**Brano di lettura:**
>>>>

Il prof. p. Pietro Messa, docente alla Pontificia Università Antonianum di Roma, ha esortato ad andare oltre il campanilismo della celebrazione del Santo locale ed invece di contribuire alla beatificazione dei suoi Confratelli martiri, in particolare di Demetre, perché in questo momento darebbe più forza alla chiesa cattolica georgiana nella sua paziente e laboriosa azione diplomatica per riportare le ragioni della pace a prevalere su quelle che hanno scatenato il sanguinoso conflitto in atto in quelle aree intorno al Mar Nero.

P. Messa ha incentrato l’intervento partendo dai protomartiri francescani in Marocco ai martiri di Thane in India: “Berardo da Calvi, Ottone da Stroncone, Pietro da Sangemini, Accursio Vacuzio e Adiuto da Narni. Furono loro i primi martiri francescani, coloro che versarono il proprio sangue per testimoniare la fede in Cristo. E furono loro i primi missionari inviati da San Francesco nelle terre dei Saraceni.

Li animava il desiderio di santità, quello stesso di Francesco. I cinque protomartiri all’inizio del XIII secolo, erano giovani, persone semplici, come la maggior parte dei contemporanei, dediti al lavoro dei campi e di limitata istruzione. L’incontro con Francesco d’Assisi cambia per sempre la loro vita.

La personalità di Francesco li travolge tanto da accendere i loro cuori e di prendere l’iniziativa di viaggiare per il mondo a predicare il Vangelo e a diffondere la regola francescana. I cinque martiri non solo lasciarono tutto, lasciarono anche sé stessi, vincendo la paura dell’incognito e della morte”.

<<<<

**Problema 1:** Secondo il brano sui martiri francescani, per quale motivo p. Pietro Messa esorta a contribuire alla beatificazione dei confratelli martiri, in particolare di Demetre? Spiegalo in non più di tre frasi.
**Problema 2:** Trascrivi dal brano sui martiri francescani il passo che va da "P. Messa ha" a "la loro vita.".
I record riportati di seguito non hanno alcun legame con il brano.

**Record forniti:**

>>>>

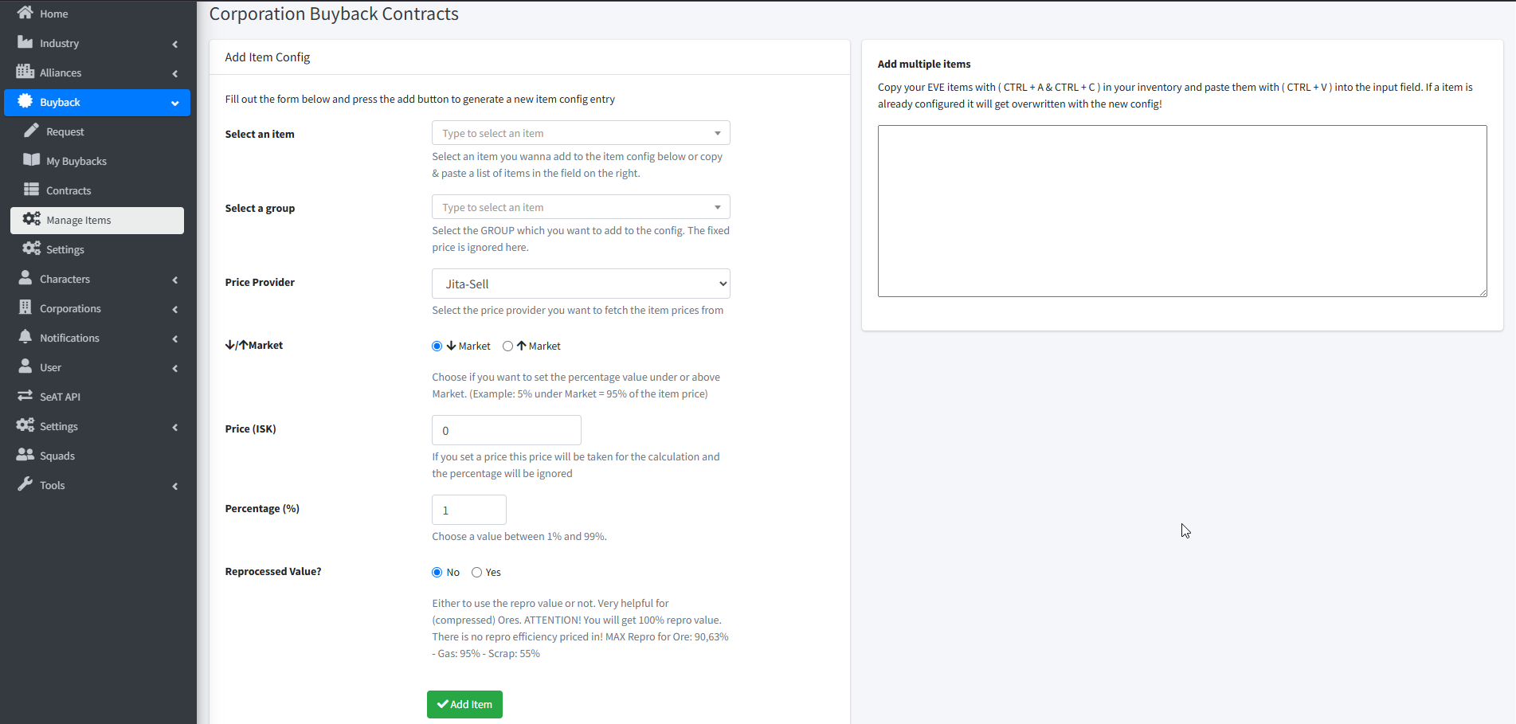Click the Price (ISK) input field
1516x724 pixels.
tap(506, 430)
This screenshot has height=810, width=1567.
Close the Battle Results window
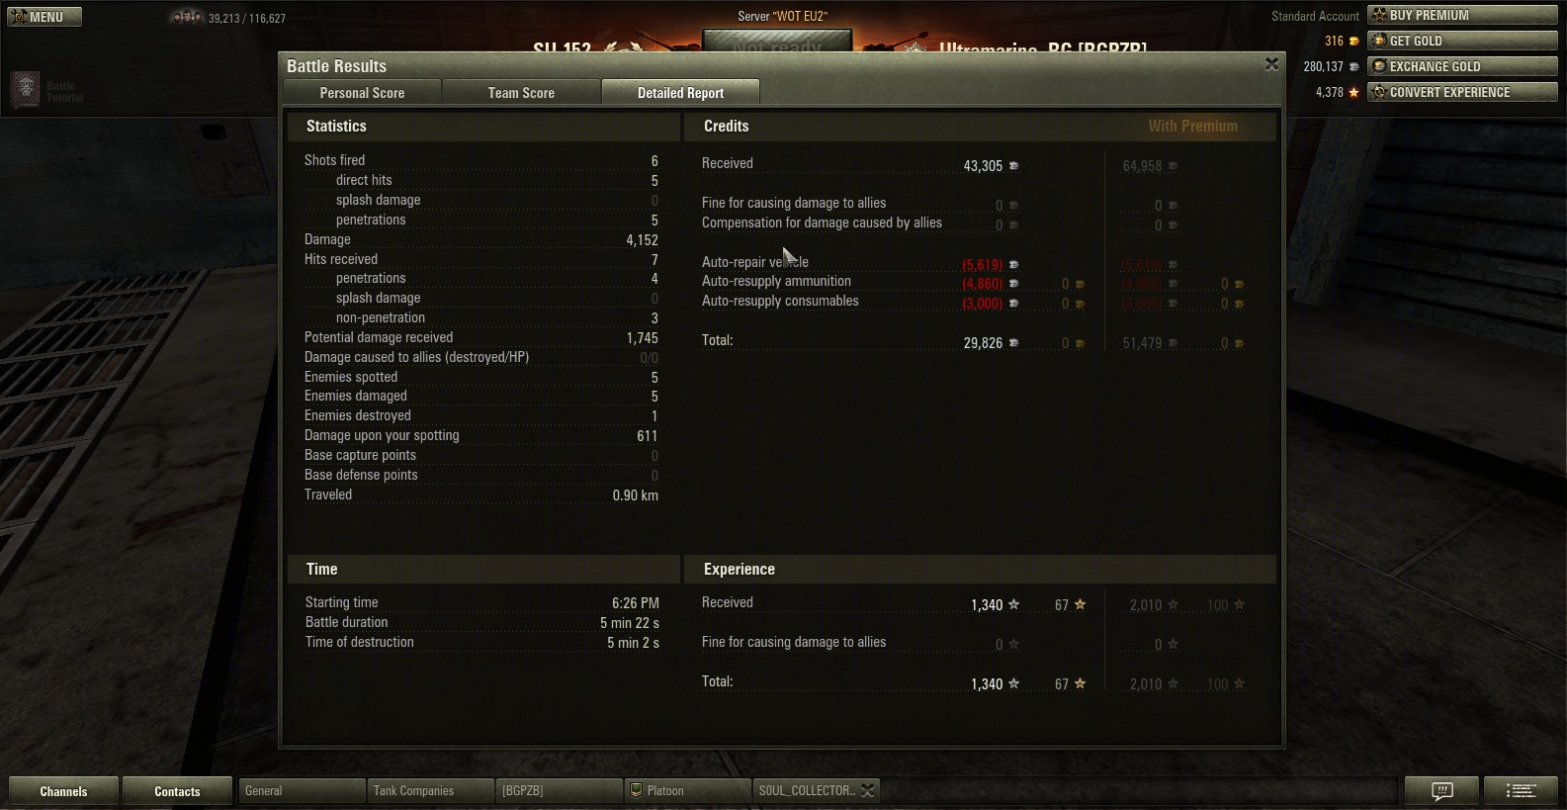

<<<<

**Risposta completa 1:** Secondo p. Pietro Messa, contribuire alla beatificazione dei confratelli martiri, in particolare di Demetre, darebbe in questo momento più forza alla chiesa cattolica georgiana. La rafforzerebbe nella sua paziente e laboriosa azione diplomatica. Questa azione mira a riportare le ragioni della pace a prevalere su quelle che hanno scatenato il sanguinoso conflitto in atto nelle aree intorno al Mar Nero.

**Risposta completa 2:**
P. Messa ha incentrato l’intervento partendo dai protomartiri francescani in Marocco ai martiri di Thane in India: “Berardo da Calvi, Ottone da Stroncone, Pietro da Sangemini, Accursio Vacuzio e Adiuto da Narni. Furono loro i primi martiri francescani, coloro che versarono il proprio sangue per testimoniare la fede in Cristo. E furono loro i primi missionari inviati da San Francesco nelle terre dei Saraceni.

Li animava il desiderio di santità, quello stesso di Francesco. I cinque protomartiri all’inizio del XIII secolo, erano giovani, persone semplici, come la maggior parte dei contemporanei, dediti al lavoro dei campi e di limitata istruzione. L’incontro con Francesco d’Assisi cambia per sempre la loro vita.